“yolların yaprağa
yaprağın yollara
dönüştüğü zaman”
hilmi yavuz
TCDD taşımacılık, iç âlemimizde devirler açıp devirler kapatarak ilerliyordu. Zaman, sanki içimizde dönen bir tekerlek. O döndükçe sonsuzluğun rengi, huzurun rengine, huzurun rengi, uzanıp alıvereceğimiz göğün pamuk şekerlerine, onlar da bitişlerin tenine dokunarak sür’atle ilerliyorduk. Eylemlerimiz eylemsizliğe, eylemsizliğimiz eyleme dönüşerek…

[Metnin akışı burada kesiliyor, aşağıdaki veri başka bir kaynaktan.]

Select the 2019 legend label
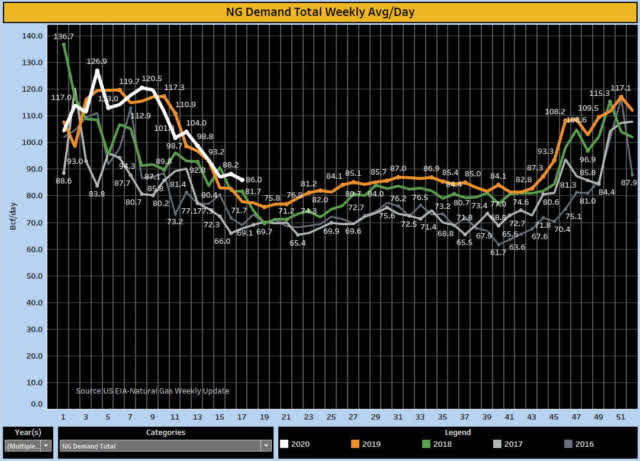Viewport: 640px width, 461px height. [x=371, y=444]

Tablolarda direnen yahut sararmış fotoğraflarda sessiz sedasız kalan, önüne marul, maydanoz dikili evler; film şeridi gibi sefer eyliyordu gözlerimizin enginliğinde. Güneş enerjisi panelini, başına miğfer gibi geçirmiş, tenhalığı iliklerine değin yaşayan, “yıldızla gülün gidip geldiği” bu eski evler… Bu masûmiyetin, samimiliğin, cana yakınlığın timsâli, çatısı gibi gönlü alçak, penceresi küçürek, kiremitlerinin rengi atmış evler insana apayrı bir yaşamın varlığını nümâyan ediyordu. Toplu konutun, dikey büyümenin, rezidansın, apartmanın, plazanın ve gökdelenin var olmadığı bir hayatın güvencesiyle... Zaman sanki o lahza durmuştu, gâipten bir el sanki o ânı dondurmuştu. Her şey bu hızlı tren yolculuğundan ibâretti gûyâ. Dere kenarında, bağ dibinde, dibek önünde, o mini mini, kireç kokulu, merdivensiz evler… Belki de akşamların şiir gibi yaşandığı bu evler… Gelip deli köşeme bağdaş kurmuş, bitimsiz bir masalı yaşatıyordu.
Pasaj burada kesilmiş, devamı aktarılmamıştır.